Quantum Communication
Quantum communication focuses on the development of secure communication chips and systems. This initiative aims to create Quantum Key Distribution (QKD) chips that ensure high levels of privacy and confidentiality in information transmission, design various QKD systems using physical platforms such as free space and fiber optics, and investigate quantum network protocols for large-scale communication networks. Key deliverables include demonstrations of QKD chips, a functional prototype of a high-key-rate chip-based QKD system, and quantum network chips for extensive quantum communication networks.
Quantum Machine Learning
Quantum Machine Learning focuses on developing advanced machine-learning techniques that leverage quantum systems. Key objectives include creating a large quantum neural network to tackle quantum finance problems, optimizing quantum machine learning algorithms to utilize superposition and entanglement for improved performance, and exploring solutions for complex challenges in optimization, pattern recognition, and data analysis.
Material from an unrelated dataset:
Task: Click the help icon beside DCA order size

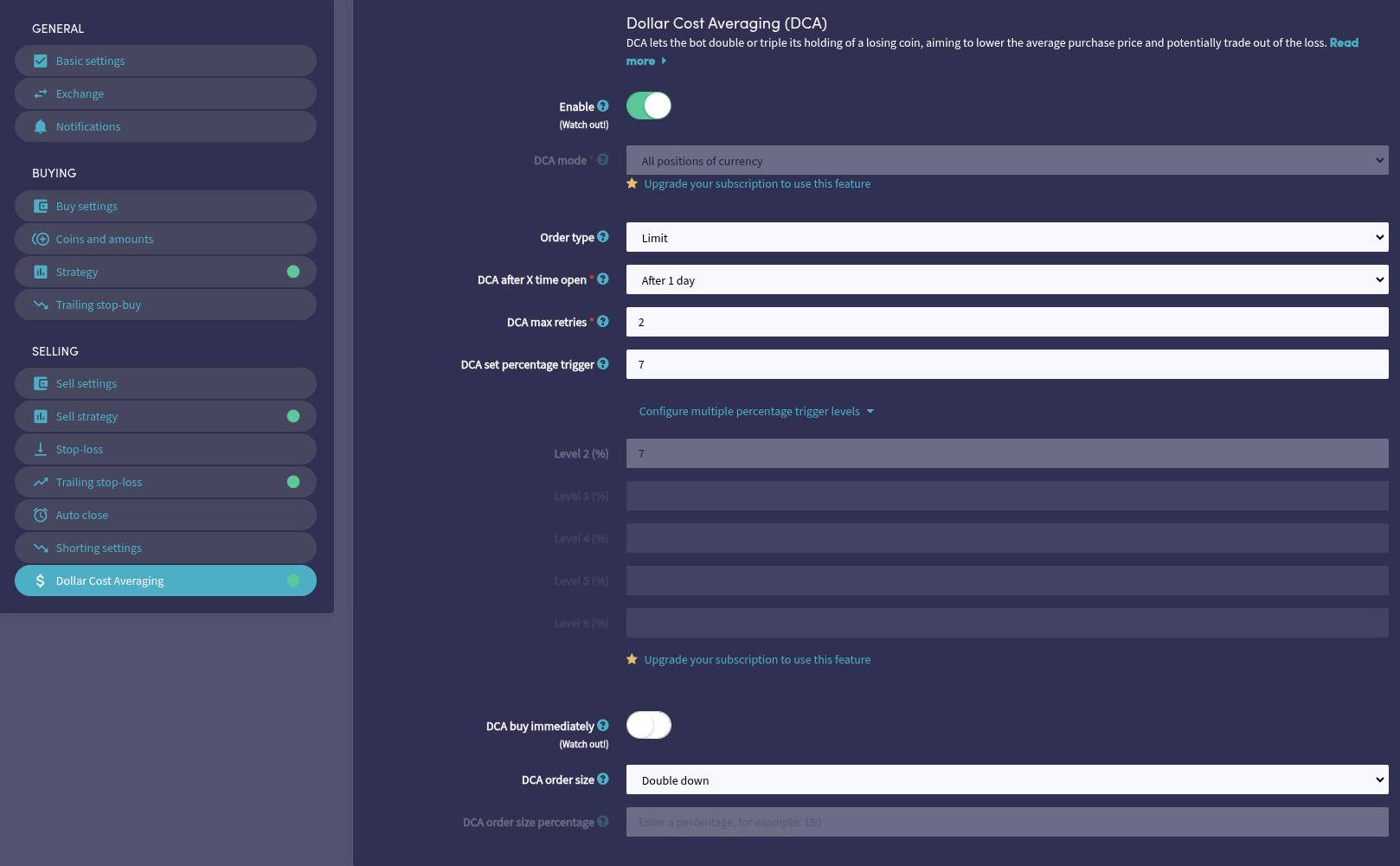Action: tap(603, 779)
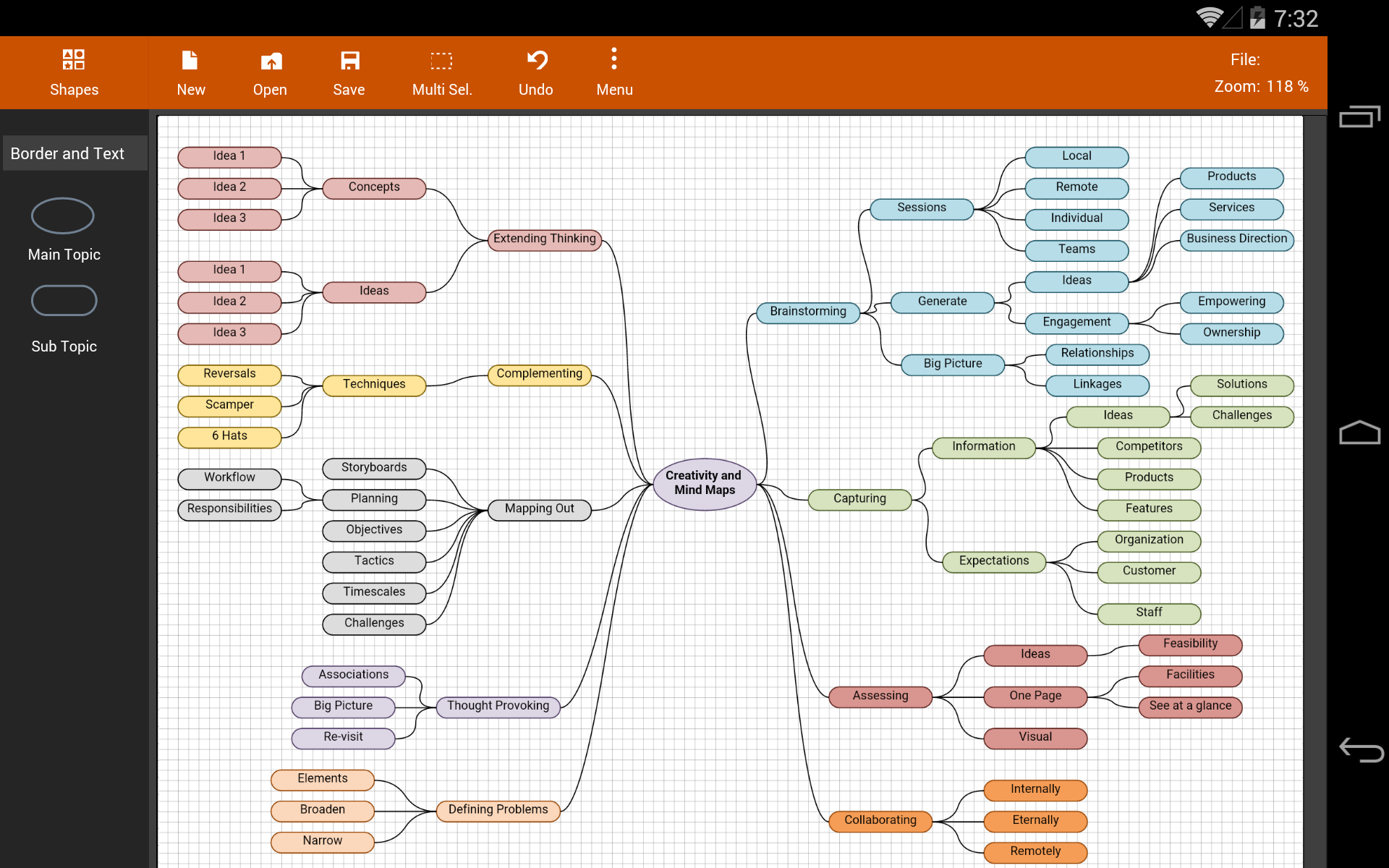This screenshot has width=1389, height=868.
Task: Undo the last action
Action: pyautogui.click(x=536, y=60)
Deliverables include simulations of quantum finance algorithms, demonstrations of quantum algorithms, and the application of quantum machine learning in pattern recognition and data analysis.
Quantum Methodology and Sensing
Quantum Methodology and Sensing focuses on developing quantum sensors and innovative measurement techniques that significantly enhance sensitivity and accuracy across various applications, including physics, engineering, and biomedical fields. Key deliverables of this research include advanced quantum sensor prototypes with improved performance, novel measurement techniques that leverage quantum principles, and enhanced data processing algorithms for better data acquisition and analysis. Additionally, the research aims to demonstrate practical applications of quantum sensing in areas such as navigation and medical imaging, while providing insights into the fundamental principles of quantum mechanics as they relate to measurement.